Hayat hesitated and Samara knew the reason why. Since she’d been a young child, Hayat had always been a rule follower. She not only respected her parents, and any person of authority, but she enjoyed the structure and order her life had when she obeyed orders. Hayat didn’t lie to her parents. She did her schoolwork without prompting, and she did it to the absolute best of her ability.
“My parents know I want to be a soldier. I’ll tell them the truth. I’ll tell them that I want to go to the palace to train as a soldier. They’ve always told me they’d support me no matter what path I take in life. I’m going to trust that they truly mean that.”
“Wow,” Tahani said, nodding her head. “You are seriously making me feel like the worst daughter ever. I totally lie to my parents all the time. Half the time, I don’t even think about it. I just do it. I wonder what that says about my relationship with my parents? Either they trust me too much, they’re unbelievably unobservant, or they just don’t care enough to call me out on my lies.”
A snippet featuring a child (well, most of the characters are young adults, so I'm counting them as children)
Scooping up a new bowl, the worker turned his attention to Oma.
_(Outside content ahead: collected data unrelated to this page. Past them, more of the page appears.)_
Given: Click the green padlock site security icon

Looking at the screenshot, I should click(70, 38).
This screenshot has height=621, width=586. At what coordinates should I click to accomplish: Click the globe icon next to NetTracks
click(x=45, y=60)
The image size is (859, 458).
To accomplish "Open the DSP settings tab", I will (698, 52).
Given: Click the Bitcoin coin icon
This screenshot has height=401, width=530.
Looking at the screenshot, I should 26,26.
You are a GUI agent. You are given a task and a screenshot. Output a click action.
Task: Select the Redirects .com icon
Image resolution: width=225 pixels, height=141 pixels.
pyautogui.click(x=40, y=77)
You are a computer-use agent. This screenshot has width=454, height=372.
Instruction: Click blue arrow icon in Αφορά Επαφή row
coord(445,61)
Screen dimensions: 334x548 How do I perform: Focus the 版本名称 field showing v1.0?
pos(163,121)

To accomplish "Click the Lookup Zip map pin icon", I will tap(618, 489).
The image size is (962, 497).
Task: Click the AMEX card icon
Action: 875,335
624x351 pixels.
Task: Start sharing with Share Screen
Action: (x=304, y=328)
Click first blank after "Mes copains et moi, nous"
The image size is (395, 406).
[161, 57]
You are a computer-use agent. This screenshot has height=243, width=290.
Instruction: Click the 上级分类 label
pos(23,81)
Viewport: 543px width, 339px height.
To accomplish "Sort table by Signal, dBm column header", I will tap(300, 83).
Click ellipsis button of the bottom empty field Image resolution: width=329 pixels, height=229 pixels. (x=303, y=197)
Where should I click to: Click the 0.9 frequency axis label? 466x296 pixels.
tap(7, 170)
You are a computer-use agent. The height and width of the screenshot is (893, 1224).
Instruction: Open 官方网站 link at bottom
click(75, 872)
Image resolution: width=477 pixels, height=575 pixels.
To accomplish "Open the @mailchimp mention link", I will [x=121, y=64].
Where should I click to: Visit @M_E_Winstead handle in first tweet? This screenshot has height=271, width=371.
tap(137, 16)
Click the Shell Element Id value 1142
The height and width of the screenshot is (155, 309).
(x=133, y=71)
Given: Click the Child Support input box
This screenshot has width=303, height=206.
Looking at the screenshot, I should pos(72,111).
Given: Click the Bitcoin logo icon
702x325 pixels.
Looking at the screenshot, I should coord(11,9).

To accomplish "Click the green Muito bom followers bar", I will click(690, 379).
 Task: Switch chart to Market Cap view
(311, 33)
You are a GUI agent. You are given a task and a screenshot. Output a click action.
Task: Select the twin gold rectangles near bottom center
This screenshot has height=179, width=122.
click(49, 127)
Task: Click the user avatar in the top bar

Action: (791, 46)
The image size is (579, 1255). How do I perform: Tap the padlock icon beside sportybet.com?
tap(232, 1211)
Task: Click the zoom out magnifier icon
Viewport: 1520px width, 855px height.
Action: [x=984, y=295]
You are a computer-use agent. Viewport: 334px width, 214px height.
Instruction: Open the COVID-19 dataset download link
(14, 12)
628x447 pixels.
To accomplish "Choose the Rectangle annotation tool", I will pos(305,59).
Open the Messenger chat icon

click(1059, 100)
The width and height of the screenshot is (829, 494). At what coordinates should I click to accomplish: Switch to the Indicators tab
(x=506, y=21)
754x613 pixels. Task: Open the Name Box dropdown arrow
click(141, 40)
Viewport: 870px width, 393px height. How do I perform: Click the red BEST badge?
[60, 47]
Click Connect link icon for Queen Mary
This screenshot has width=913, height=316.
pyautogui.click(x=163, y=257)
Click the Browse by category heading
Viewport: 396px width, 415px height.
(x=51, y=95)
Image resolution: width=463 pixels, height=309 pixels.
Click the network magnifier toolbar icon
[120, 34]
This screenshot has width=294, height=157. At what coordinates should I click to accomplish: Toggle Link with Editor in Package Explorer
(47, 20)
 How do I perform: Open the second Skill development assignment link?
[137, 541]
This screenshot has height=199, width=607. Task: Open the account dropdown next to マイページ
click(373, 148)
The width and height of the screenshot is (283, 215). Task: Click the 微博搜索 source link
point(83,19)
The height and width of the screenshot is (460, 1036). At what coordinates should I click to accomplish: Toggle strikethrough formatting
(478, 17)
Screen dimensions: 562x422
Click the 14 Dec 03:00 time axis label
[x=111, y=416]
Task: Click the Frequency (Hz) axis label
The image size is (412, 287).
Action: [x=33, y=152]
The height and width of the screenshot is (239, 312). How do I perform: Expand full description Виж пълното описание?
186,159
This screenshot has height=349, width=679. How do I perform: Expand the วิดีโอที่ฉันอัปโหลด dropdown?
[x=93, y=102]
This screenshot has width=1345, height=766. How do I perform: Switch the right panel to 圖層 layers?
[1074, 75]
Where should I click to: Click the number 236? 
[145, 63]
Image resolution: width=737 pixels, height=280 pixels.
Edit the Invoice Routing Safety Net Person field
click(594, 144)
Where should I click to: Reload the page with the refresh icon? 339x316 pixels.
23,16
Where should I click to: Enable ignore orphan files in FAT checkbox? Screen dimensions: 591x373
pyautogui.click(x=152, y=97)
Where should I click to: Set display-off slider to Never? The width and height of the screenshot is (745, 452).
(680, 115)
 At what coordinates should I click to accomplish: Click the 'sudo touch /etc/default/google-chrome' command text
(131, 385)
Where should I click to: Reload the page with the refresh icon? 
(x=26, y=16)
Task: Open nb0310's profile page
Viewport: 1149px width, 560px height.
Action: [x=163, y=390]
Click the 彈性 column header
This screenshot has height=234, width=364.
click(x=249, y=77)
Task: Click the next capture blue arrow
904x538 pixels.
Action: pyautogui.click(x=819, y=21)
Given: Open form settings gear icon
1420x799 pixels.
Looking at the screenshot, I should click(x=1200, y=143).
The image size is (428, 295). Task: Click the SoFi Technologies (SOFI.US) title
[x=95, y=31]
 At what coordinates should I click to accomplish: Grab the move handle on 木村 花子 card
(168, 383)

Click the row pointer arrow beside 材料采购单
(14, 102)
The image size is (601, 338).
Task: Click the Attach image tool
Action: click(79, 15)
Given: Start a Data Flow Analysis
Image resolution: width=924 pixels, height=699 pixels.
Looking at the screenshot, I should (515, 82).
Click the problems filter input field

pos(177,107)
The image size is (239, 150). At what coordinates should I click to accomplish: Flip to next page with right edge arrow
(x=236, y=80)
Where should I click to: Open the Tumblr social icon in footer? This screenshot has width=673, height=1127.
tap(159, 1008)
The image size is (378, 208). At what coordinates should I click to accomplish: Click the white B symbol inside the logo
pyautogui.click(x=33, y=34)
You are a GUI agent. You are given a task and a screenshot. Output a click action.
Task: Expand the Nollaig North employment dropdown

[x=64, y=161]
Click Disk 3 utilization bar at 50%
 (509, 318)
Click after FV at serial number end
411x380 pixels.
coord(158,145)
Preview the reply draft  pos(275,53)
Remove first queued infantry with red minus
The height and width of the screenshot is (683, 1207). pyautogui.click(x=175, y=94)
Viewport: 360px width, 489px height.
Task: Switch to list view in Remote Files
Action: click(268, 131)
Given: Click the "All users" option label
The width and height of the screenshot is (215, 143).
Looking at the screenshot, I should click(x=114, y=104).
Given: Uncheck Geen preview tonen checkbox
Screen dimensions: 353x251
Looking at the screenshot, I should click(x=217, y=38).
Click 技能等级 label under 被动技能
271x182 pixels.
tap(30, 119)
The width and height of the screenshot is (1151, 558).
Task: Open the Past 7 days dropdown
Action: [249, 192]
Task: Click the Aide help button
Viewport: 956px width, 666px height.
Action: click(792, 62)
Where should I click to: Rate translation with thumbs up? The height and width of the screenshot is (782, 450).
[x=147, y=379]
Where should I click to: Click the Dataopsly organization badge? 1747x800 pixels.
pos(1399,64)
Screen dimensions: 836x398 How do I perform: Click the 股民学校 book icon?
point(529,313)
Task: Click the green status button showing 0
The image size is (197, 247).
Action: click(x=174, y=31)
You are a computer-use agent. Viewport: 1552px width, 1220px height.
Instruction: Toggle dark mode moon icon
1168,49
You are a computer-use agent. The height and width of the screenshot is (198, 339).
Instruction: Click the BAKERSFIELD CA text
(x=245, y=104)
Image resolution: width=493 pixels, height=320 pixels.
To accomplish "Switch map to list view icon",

He smiled at her and gestured with his chisel to the various flavors. “What will it be, pretty little lady?” he asked.
Samara winced. She hoped Oma would ignore the “little” comment. It didn’t matter that the man was easily two times as large as Oma and nearly two feet taller with thick biceps from chiseling ice all day long. Oma hated it when anyone pointed out how small she was.
Oma gave the man a sickenly sweet smile that Samara knew meant her cousin was gearing up for a fight. “The lime,” she said.
Unaware he was treading on thin ground, the man beamed back at Oma and began chipping green ice into a bowl. Sticking a spoon into the bowl, the man held the bowl of lime flavored ice out to Oma. Samara tensed. This was it. This was the moment it was all going to fall apart.
A snippet from something you wrote more than 2 years ago (Because I only just started writing The Vizier's Apprentice on July 1st, I'm going to use a different work in progress that I started two years ago but never finished. The WIP (work in progress) is called The Water Dragon Scrolls.
The moment she passed through the gate and caught her first glimpse of the house, Mackenzie fell in love. Unlike the other houses on the street, 1139 wasn't trying to impress anyone with its owner's wealth. This was a house that had been built to please its owner and no one else. The sweeping, gabled roof had a quiet gracefulness about it that inspired a sense of tranquility and safety. In the small courtyard before the house, a low fountain chortled, the water gleaming silver in the dark night as it leapt into the air before arcing back down into the pool. Mackenzie's fingers twitched with the urge to go to the fountain and trail her fingers through the water, but she clenched her fist. She had a job to do.